▸ Stored data

================

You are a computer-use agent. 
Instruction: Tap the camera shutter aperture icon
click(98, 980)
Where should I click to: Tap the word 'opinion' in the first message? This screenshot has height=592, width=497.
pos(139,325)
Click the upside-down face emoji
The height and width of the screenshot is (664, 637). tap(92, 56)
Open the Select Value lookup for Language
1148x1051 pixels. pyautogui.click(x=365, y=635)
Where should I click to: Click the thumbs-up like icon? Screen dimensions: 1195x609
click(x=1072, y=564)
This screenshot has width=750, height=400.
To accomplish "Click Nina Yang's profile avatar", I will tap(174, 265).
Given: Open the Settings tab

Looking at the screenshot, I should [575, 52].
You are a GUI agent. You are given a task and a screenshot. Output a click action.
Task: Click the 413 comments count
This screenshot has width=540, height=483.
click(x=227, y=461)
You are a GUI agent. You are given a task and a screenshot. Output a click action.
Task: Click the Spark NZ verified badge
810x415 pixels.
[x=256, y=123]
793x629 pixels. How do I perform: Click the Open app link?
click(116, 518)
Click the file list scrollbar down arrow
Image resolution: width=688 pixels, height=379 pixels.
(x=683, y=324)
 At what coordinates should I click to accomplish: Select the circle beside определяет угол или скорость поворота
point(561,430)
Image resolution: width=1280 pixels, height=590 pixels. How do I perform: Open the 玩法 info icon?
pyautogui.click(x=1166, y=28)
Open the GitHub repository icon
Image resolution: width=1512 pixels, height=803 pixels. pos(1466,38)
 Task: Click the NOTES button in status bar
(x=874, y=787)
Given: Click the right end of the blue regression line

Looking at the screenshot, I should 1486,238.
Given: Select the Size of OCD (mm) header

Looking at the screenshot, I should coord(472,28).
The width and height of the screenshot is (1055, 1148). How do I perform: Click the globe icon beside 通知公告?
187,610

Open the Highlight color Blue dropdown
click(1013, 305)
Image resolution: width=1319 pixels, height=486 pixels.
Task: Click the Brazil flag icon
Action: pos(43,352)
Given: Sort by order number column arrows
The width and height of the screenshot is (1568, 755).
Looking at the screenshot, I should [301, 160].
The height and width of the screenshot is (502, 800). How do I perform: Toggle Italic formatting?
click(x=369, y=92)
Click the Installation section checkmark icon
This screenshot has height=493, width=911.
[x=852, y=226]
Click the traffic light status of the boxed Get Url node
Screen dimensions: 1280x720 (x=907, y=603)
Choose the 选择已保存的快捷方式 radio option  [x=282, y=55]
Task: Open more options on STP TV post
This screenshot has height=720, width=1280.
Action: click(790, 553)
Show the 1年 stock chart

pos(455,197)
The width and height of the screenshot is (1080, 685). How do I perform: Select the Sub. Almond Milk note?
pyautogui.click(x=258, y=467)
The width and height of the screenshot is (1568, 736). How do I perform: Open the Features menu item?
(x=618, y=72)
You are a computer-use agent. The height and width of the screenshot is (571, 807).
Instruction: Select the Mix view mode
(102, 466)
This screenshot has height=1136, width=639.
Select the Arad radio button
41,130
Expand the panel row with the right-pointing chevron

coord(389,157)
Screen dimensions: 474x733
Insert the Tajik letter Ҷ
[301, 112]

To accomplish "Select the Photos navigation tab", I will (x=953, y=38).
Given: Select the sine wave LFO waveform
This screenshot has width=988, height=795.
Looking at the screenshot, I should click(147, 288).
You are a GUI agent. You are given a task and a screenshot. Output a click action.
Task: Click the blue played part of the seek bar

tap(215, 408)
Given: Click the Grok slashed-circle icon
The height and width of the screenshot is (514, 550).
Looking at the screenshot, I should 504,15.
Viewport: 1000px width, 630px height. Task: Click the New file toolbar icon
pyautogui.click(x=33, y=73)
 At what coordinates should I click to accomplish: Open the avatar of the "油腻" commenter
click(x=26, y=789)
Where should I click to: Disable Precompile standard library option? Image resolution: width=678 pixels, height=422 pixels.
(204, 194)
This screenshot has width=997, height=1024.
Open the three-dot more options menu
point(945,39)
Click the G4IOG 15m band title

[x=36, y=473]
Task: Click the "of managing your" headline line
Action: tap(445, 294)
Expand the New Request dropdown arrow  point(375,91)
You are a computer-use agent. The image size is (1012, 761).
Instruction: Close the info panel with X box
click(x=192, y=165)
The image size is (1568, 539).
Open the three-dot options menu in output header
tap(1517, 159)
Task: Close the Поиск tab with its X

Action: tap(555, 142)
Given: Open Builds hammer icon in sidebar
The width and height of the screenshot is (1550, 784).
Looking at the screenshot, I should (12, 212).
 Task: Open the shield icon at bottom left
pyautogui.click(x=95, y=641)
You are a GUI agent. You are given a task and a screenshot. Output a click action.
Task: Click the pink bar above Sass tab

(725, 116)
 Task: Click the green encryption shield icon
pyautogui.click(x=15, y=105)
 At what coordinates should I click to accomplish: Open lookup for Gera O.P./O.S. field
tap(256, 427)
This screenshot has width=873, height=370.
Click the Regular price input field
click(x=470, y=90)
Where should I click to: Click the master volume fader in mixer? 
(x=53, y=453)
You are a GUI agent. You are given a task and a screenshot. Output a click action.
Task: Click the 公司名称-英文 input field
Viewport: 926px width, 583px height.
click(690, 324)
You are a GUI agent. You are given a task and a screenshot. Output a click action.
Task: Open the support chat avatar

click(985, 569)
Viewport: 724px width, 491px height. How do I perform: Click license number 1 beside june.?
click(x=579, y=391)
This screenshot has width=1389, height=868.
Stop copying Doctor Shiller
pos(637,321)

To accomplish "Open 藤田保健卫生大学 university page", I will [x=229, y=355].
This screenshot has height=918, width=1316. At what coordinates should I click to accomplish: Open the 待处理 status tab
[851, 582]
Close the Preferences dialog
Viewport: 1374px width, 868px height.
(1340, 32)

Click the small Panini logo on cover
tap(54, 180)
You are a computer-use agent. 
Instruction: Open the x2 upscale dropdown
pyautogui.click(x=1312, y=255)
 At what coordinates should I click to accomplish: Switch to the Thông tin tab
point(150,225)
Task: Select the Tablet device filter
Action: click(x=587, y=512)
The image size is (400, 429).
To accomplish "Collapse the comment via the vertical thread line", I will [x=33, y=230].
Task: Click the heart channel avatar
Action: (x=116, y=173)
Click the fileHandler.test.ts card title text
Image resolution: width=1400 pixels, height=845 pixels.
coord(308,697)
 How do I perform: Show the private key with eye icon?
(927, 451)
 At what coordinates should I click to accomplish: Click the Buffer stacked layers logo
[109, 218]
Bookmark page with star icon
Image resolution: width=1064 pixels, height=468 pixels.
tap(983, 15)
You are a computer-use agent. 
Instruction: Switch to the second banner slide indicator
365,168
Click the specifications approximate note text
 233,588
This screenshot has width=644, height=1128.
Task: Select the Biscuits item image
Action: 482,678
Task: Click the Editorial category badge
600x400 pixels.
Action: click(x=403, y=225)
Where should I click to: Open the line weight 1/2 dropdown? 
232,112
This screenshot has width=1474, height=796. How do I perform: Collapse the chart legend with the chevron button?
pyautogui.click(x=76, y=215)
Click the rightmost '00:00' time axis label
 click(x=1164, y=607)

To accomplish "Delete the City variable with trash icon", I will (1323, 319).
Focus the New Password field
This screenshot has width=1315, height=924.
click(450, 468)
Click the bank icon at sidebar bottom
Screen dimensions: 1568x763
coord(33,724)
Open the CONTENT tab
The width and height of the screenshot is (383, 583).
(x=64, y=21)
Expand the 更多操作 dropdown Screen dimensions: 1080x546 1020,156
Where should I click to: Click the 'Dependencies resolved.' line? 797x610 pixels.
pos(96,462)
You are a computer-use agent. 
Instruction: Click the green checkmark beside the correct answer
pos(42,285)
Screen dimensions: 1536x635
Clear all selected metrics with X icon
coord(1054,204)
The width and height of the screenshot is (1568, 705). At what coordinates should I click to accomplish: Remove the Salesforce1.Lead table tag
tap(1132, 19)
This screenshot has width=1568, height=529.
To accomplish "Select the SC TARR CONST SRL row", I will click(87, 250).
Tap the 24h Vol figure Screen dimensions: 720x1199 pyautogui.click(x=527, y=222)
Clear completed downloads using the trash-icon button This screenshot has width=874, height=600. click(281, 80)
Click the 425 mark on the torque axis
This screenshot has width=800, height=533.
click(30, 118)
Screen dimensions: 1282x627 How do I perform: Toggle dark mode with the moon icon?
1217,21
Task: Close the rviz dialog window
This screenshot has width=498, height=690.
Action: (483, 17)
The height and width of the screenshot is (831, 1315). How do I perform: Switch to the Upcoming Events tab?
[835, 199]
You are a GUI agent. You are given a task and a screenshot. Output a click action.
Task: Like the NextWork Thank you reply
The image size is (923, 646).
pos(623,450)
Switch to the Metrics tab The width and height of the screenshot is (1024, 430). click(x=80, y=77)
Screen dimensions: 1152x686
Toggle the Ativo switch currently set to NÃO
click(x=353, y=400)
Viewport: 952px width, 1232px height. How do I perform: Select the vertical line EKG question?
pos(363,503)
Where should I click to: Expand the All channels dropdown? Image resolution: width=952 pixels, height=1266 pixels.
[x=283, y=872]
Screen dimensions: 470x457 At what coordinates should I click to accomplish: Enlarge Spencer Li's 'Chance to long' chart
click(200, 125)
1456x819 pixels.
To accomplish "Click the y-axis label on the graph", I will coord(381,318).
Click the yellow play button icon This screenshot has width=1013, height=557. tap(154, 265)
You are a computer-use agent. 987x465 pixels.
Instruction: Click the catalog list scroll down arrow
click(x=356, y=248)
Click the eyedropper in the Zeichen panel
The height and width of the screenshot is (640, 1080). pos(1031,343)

================

Return every line of the entries above that the string "badge" appears in.

▸ Exercise output
Task: Click the Spark NZ verified badge
Task: Click the Editorial category badge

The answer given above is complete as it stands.